A prediction interval is an interval that covers the future (or otherwise unknown) value of a random variable with some prespecified probability.
Prediction intervals are conceptually related to confidence intervals, but they are not the same. A prediction interval pertains to a realization (which has not yet been observed, but will be observed in the future), whereas a confidence interval pertains to a parameter (which is in principle not observable, e.g., the population mean).
In the time series context, prediction intervals are known as forecast intervals.
(This is copied verbatim from the tag wiki for the prediction-interval tag.)
The standard error is the estimated standard deviation of an estimate of a parameter. It is typically used to construct a confidence-interval for the parameter, together with the point estimate and usually a normal distribution, which is motivated by the Central Limit Theorem or similar.
As an example, let us simulate some weakly related data and fit a (correctly specified) model. In R:
nn <- 20
predictor <- runif(nn)
response <- 3*predictor+rnorm(nn)
model <- lm(response~predictor)
xx <- seq(min(predictor),max(predictor),by=.01)

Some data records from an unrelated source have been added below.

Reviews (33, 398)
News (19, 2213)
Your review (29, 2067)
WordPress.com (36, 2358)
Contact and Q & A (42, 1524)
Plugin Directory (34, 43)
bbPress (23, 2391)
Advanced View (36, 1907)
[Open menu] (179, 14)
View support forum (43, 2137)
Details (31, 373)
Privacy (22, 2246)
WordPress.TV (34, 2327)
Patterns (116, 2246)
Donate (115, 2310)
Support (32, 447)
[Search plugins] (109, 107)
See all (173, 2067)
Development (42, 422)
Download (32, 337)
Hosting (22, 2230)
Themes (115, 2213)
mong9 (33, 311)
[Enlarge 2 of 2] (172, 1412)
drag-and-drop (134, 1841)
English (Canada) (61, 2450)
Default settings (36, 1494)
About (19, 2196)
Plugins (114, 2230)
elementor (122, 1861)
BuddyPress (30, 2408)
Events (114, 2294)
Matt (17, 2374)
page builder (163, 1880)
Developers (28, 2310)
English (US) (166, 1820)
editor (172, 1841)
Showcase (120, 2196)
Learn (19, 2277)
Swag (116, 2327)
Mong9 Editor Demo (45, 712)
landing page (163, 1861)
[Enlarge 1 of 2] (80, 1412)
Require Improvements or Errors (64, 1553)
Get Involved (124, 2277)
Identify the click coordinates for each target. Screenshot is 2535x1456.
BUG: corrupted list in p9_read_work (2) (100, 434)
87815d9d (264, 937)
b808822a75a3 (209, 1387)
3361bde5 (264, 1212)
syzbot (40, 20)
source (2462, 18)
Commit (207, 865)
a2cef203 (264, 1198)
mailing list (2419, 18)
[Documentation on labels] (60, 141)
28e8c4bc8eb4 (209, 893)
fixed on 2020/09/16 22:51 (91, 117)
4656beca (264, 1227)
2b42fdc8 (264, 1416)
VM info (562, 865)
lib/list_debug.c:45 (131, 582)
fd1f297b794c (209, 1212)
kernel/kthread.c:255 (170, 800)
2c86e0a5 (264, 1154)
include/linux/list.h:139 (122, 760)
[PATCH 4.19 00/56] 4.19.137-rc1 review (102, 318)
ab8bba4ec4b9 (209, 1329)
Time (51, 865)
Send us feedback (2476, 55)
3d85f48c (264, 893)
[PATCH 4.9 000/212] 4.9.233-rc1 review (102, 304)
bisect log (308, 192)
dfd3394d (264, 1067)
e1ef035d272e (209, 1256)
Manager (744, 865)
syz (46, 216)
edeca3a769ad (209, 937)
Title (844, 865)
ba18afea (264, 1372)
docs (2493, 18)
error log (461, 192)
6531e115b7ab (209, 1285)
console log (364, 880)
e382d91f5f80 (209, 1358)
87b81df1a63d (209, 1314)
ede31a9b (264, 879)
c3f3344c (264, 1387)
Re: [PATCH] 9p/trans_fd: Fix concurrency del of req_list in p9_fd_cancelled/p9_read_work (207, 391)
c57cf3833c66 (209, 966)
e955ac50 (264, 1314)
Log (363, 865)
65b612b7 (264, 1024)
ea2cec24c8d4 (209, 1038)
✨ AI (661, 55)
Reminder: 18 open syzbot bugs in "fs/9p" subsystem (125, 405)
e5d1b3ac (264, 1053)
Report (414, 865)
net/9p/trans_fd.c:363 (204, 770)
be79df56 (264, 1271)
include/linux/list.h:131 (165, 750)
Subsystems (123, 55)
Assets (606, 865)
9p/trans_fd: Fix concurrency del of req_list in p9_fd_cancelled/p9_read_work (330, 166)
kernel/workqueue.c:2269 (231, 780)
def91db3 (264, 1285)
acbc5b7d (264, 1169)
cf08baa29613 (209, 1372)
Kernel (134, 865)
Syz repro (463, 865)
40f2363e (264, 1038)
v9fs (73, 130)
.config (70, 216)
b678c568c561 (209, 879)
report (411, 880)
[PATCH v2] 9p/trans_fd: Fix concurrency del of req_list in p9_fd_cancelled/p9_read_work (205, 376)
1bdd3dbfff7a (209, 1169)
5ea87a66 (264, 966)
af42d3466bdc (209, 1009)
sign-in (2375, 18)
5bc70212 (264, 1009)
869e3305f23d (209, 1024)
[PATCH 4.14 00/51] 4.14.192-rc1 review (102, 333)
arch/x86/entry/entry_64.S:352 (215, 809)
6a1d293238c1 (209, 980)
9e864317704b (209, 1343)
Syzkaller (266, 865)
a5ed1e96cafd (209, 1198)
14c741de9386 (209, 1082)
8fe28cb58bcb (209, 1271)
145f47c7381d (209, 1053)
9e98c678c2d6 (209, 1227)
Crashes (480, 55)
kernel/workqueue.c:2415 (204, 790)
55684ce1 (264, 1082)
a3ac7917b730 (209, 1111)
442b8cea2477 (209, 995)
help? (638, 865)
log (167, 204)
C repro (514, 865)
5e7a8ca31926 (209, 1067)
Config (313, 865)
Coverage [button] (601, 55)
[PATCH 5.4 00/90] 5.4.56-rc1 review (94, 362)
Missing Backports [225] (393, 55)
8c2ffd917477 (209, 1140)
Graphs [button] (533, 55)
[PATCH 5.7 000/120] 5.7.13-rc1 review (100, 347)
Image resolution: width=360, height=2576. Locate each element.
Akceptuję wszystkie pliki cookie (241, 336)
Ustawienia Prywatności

We can now extract the quantities we are interested in:
The standard error of (say) the parameter estimate for the regression slope is 0.7394:
... truncated ...
Estimate Std. Error t value Pr(>|t|)
(Intercept) 0.9412 0.4593 2.049 0.0553 .
predictor 1.4083 0.7394 1.905 0.0729 .
This allows us to obtain a symmetric 95% confidence interval for the regression slope parameter of $[-0.14,2.96]$:
2.5 % 97.5 %
(Intercept) -0.02380633 1.906270
predictor -0.14499836 2.961647
Finally, we can get a 95% prediction interval for a new observation. For that we need to specify at what value of the predictor we want to calculate this PI. For instance, we could use a predictor value of $0.5$, yielding a PI of $[-0.34,3.63]$:
fit lwr upr
1 1.645394 -0.3415354 3.632323
We see how the standard error and the confidence interval pertain to unobservable parameters, while the prediction interval pertains to (yet unseen) observations.